───── Stored data
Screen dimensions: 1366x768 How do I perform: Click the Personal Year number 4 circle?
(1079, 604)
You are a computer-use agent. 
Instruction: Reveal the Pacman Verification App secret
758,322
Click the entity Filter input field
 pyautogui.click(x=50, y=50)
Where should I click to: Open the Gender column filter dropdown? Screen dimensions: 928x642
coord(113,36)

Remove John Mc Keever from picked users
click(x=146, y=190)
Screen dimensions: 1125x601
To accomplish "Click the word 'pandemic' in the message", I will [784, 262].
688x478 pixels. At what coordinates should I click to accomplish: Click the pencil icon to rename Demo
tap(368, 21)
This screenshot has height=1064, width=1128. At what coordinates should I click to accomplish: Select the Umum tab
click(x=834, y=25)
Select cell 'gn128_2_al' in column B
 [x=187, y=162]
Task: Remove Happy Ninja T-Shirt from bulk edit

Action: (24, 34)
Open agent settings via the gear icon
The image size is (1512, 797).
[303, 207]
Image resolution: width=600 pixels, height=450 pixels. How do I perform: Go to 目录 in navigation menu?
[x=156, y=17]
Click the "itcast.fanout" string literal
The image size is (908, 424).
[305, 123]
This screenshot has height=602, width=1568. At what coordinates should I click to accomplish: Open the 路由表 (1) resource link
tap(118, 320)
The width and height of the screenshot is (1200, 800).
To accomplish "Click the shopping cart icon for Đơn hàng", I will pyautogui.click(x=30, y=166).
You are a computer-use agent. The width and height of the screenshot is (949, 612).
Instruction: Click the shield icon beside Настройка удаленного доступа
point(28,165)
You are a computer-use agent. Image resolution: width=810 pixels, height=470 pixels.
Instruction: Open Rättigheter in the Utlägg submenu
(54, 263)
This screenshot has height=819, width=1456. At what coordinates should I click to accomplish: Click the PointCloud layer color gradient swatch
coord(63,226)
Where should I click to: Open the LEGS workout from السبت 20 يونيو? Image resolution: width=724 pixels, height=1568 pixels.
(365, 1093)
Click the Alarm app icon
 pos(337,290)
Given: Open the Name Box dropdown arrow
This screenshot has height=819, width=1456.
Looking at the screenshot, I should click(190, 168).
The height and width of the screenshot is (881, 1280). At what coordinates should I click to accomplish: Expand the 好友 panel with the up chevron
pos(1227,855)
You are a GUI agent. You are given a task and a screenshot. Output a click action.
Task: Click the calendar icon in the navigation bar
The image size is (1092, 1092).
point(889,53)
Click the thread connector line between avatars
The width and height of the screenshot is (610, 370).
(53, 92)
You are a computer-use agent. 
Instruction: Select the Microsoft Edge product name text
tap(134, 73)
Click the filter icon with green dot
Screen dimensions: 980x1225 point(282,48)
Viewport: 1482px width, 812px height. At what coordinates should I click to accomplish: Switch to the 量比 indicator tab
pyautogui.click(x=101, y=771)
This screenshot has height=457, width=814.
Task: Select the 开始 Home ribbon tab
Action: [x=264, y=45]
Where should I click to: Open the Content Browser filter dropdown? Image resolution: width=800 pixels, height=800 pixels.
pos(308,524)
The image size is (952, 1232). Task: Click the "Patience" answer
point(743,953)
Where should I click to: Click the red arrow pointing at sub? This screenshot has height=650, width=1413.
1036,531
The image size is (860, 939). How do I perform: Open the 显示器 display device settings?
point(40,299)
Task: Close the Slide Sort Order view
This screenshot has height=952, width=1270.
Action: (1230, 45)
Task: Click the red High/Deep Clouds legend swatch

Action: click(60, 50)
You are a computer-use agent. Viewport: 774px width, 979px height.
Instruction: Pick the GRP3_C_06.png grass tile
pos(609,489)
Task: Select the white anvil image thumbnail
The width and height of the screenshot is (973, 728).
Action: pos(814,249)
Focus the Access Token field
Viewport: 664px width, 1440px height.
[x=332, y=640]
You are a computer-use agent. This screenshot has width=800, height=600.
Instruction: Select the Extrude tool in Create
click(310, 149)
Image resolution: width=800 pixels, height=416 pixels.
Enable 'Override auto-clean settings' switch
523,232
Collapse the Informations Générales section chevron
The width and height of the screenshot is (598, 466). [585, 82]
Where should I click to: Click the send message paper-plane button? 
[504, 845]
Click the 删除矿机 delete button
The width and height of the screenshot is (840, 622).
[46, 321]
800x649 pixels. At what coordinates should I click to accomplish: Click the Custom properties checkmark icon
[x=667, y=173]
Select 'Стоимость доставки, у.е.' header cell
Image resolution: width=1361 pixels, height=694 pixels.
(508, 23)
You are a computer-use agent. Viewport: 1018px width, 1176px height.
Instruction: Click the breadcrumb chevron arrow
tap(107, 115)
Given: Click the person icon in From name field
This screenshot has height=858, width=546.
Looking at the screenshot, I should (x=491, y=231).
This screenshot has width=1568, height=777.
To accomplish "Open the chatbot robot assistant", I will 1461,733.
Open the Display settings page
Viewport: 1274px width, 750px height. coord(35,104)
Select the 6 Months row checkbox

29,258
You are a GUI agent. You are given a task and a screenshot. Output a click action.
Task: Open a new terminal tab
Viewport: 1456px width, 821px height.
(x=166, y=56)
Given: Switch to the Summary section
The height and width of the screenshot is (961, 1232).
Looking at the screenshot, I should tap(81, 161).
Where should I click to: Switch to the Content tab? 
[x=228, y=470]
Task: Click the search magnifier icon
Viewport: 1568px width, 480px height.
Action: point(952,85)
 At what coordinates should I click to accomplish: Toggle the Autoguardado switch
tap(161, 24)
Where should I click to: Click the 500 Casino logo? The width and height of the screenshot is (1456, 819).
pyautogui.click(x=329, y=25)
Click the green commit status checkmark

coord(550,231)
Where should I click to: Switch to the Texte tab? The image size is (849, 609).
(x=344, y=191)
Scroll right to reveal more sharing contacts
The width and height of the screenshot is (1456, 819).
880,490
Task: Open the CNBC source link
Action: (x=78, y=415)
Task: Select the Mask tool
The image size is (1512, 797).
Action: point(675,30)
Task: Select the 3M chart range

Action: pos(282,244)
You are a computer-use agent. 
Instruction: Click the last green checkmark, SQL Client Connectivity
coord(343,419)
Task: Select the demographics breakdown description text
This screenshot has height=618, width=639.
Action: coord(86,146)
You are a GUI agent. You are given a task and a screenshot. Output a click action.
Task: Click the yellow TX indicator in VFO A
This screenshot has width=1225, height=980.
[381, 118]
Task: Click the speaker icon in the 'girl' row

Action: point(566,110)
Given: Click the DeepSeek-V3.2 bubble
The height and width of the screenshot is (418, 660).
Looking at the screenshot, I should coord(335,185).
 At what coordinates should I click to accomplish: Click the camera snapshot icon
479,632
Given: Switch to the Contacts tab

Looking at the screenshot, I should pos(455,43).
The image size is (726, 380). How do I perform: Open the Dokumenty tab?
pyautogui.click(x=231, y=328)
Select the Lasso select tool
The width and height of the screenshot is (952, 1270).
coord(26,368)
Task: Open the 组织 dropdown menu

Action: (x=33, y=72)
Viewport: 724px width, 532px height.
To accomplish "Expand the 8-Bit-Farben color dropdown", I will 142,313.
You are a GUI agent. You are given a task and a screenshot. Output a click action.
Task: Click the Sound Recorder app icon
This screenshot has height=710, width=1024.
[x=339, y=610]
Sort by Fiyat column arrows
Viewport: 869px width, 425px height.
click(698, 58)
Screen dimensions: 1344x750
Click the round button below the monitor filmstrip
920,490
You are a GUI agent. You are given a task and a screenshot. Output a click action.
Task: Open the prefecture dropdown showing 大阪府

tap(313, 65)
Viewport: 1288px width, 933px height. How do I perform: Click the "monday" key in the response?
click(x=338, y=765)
──────────
● **Instruction**:
Repeat all of the records above word for word.

● **Solution to this task**:
Screen dimensions: 1366x768 How do I perform: Click the Personal Year number 4 circle?
(1079, 604)
You are a computer-use agent. 
Instruction: Reveal the Pacman Verification App secret
758,322
Click the entity Filter input field
 pyautogui.click(x=50, y=50)
Where should I click to: Open the Gender column filter dropdown? Screen dimensions: 928x642
coord(113,36)

Remove John Mc Keever from picked users
click(x=146, y=190)
Screen dimensions: 1125x601
To accomplish "Click the word 'pandemic' in the message", I will [784, 262].
688x478 pixels. At what coordinates should I click to accomplish: Click the pencil icon to rename Demo
tap(368, 21)
This screenshot has height=1064, width=1128. At what coordinates should I click to accomplish: Select the Umum tab
click(x=834, y=25)
Select cell 'gn128_2_al' in column B
 [x=187, y=162]
Task: Remove Happy Ninja T-Shirt from bulk edit

Action: (24, 34)
Open agent settings via the gear icon
The image size is (1512, 797).
[303, 207]
Image resolution: width=600 pixels, height=450 pixels. How do I perform: Go to 目录 in navigation menu?
[x=156, y=17]
Click the "itcast.fanout" string literal
The image size is (908, 424).
[305, 123]
This screenshot has height=602, width=1568. At what coordinates should I click to accomplish: Open the 路由表 (1) resource link
tap(118, 320)
The width and height of the screenshot is (1200, 800).
To accomplish "Click the shopping cart icon for Đơn hàng", I will pyautogui.click(x=30, y=166).
You are a computer-use agent. The width and height of the screenshot is (949, 612).
Instruction: Click the shield icon beside Настройка удаленного доступа
point(28,165)
You are a computer-use agent. Image resolution: width=810 pixels, height=470 pixels.
Instruction: Open Rättigheter in the Utlägg submenu
(54, 263)
This screenshot has height=819, width=1456. At what coordinates should I click to accomplish: Click the PointCloud layer color gradient swatch
coord(63,226)
Where should I click to: Open the LEGS workout from السبت 20 يونيو? Image resolution: width=724 pixels, height=1568 pixels.
(365, 1093)
Click the Alarm app icon
 pos(337,290)
Given: Open the Name Box dropdown arrow
This screenshot has height=819, width=1456.
Looking at the screenshot, I should click(190, 168).
The height and width of the screenshot is (881, 1280). At what coordinates should I click to accomplish: Expand the 好友 panel with the up chevron
pos(1227,855)
You are a GUI agent. You are given a task and a screenshot. Output a click action.
Task: Click the calendar icon in the navigation bar
The image size is (1092, 1092).
point(889,53)
Click the thread connector line between avatars
The width and height of the screenshot is (610, 370).
(53, 92)
You are a computer-use agent. 
Instruction: Select the Microsoft Edge product name text
tap(134, 73)
Click the filter icon with green dot
Screen dimensions: 980x1225 point(282,48)
Viewport: 1482px width, 812px height. At what coordinates should I click to accomplish: Switch to the 量比 indicator tab
pyautogui.click(x=101, y=771)
This screenshot has height=457, width=814.
Task: Select the 开始 Home ribbon tab
Action: [x=264, y=45]
Where should I click to: Open the Content Browser filter dropdown? Image resolution: width=800 pixels, height=800 pixels.
pos(308,524)
The image size is (952, 1232). Task: Click the "Patience" answer
point(743,953)
Where should I click to: Click the red arrow pointing at sub? This screenshot has height=650, width=1413.
1036,531
The image size is (860, 939). How do I perform: Open the 显示器 display device settings?
point(40,299)
Task: Close the Slide Sort Order view
This screenshot has height=952, width=1270.
Action: (1230, 45)
Task: Click the red High/Deep Clouds legend swatch

Action: click(60, 50)
You are a computer-use agent. Viewport: 774px width, 979px height.
Instruction: Pick the GRP3_C_06.png grass tile
pos(609,489)
Task: Select the white anvil image thumbnail
The width and height of the screenshot is (973, 728).
Action: pos(814,249)
Focus the Access Token field
Viewport: 664px width, 1440px height.
[x=332, y=640]
You are a computer-use agent. This screenshot has width=800, height=600.
Instruction: Select the Extrude tool in Create
click(310, 149)
Image resolution: width=800 pixels, height=416 pixels.
Enable 'Override auto-clean settings' switch
523,232
Collapse the Informations Générales section chevron
The width and height of the screenshot is (598, 466). [585, 82]
Where should I click to: Click the send message paper-plane button? 
[504, 845]
Click the 删除矿机 delete button
The width and height of the screenshot is (840, 622).
[46, 321]
800x649 pixels. At what coordinates should I click to accomplish: Click the Custom properties checkmark icon
[x=667, y=173]
Select 'Стоимость доставки, у.е.' header cell
Image resolution: width=1361 pixels, height=694 pixels.
(508, 23)
You are a computer-use agent. Viewport: 1018px width, 1176px height.
Instruction: Click the breadcrumb chevron arrow
tap(107, 115)
Given: Click the person icon in From name field
This screenshot has height=858, width=546.
Looking at the screenshot, I should (x=491, y=231).
This screenshot has width=1568, height=777.
To accomplish "Open the chatbot robot assistant", I will 1461,733.
Open the Display settings page
Viewport: 1274px width, 750px height. coord(35,104)
Select the 6 Months row checkbox

29,258
You are a GUI agent. You are given a task and a screenshot. Output a click action.
Task: Open a new terminal tab
Viewport: 1456px width, 821px height.
(x=166, y=56)
Given: Switch to the Summary section
The height and width of the screenshot is (961, 1232).
Looking at the screenshot, I should tap(81, 161).
Where should I click to: Switch to the Content tab? 
[x=228, y=470]
Task: Click the search magnifier icon
Viewport: 1568px width, 480px height.
Action: point(952,85)
 At what coordinates should I click to accomplish: Toggle the Autoguardado switch
tap(161, 24)
Where should I click to: Click the 500 Casino logo? The width and height of the screenshot is (1456, 819).
pyautogui.click(x=329, y=25)
Click the green commit status checkmark

coord(550,231)
Where should I click to: Switch to the Texte tab? The image size is (849, 609).
(x=344, y=191)
Scroll right to reveal more sharing contacts
The width and height of the screenshot is (1456, 819).
880,490
Task: Open the CNBC source link
Action: (x=78, y=415)
Task: Select the Mask tool
The image size is (1512, 797).
Action: point(675,30)
Task: Select the 3M chart range

Action: pos(282,244)
You are a computer-use agent. 
Instruction: Click the last green checkmark, SQL Client Connectivity
coord(343,419)
Task: Select the demographics breakdown description text
This screenshot has height=618, width=639.
Action: coord(86,146)
You are a GUI agent. You are given a task and a screenshot. Output a click action.
Task: Click the yellow TX indicator in VFO A
This screenshot has width=1225, height=980.
[381, 118]
Task: Click the speaker icon in the 'girl' row

Action: point(566,110)
Given: Click the DeepSeek-V3.2 bubble
The height and width of the screenshot is (418, 660).
Looking at the screenshot, I should coord(335,185).
 At what coordinates should I click to accomplish: Click the camera snapshot icon
479,632
Given: Switch to the Contacts tab

Looking at the screenshot, I should pos(455,43).
The image size is (726, 380). How do I perform: Open the Dokumenty tab?
pyautogui.click(x=231, y=328)
Select the Lasso select tool
The width and height of the screenshot is (952, 1270).
coord(26,368)
Task: Open the 组织 dropdown menu

Action: (x=33, y=72)
Viewport: 724px width, 532px height.
To accomplish "Expand the 8-Bit-Farben color dropdown", I will 142,313.
You are a GUI agent. You are given a task and a screenshot. Output a click action.
Task: Click the Sound Recorder app icon
This screenshot has height=710, width=1024.
[x=339, y=610]
Sort by Fiyat column arrows
Viewport: 869px width, 425px height.
click(698, 58)
Screen dimensions: 1344x750
Click the round button below the monitor filmstrip
920,490
You are a GUI agent. You are given a task and a screenshot. Output a click action.
Task: Open the prefecture dropdown showing 大阪府

tap(313, 65)
Viewport: 1288px width, 933px height. How do I perform: Click the "monday" key in the response?
click(x=338, y=765)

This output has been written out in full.